Records for this exercise:
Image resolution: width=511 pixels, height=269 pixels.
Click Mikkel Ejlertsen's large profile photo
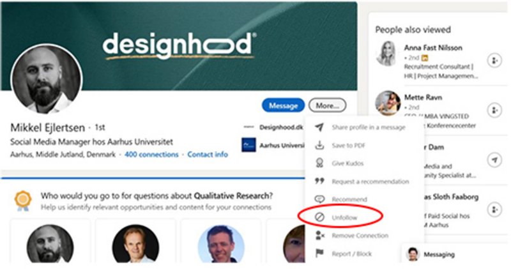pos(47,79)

==

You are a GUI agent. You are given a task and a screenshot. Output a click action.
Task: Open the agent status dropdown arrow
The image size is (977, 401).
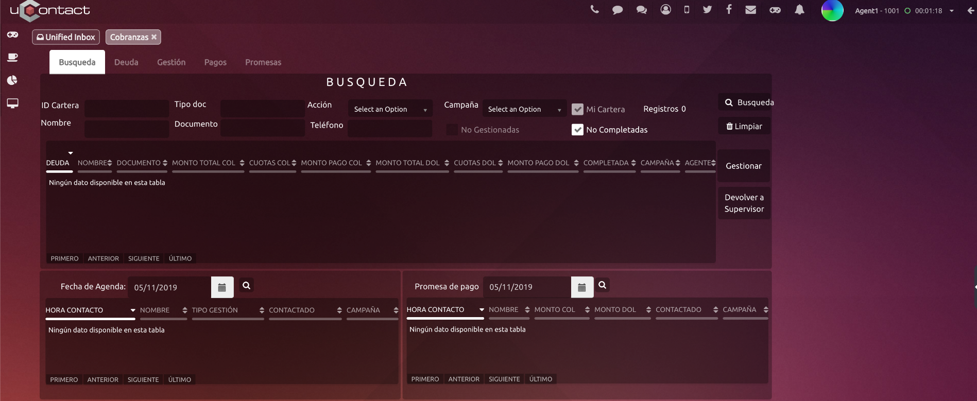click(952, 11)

Your assignment:
Only the number is wanted: how many lines in the entries above contain the string "agent"?

Task result:
2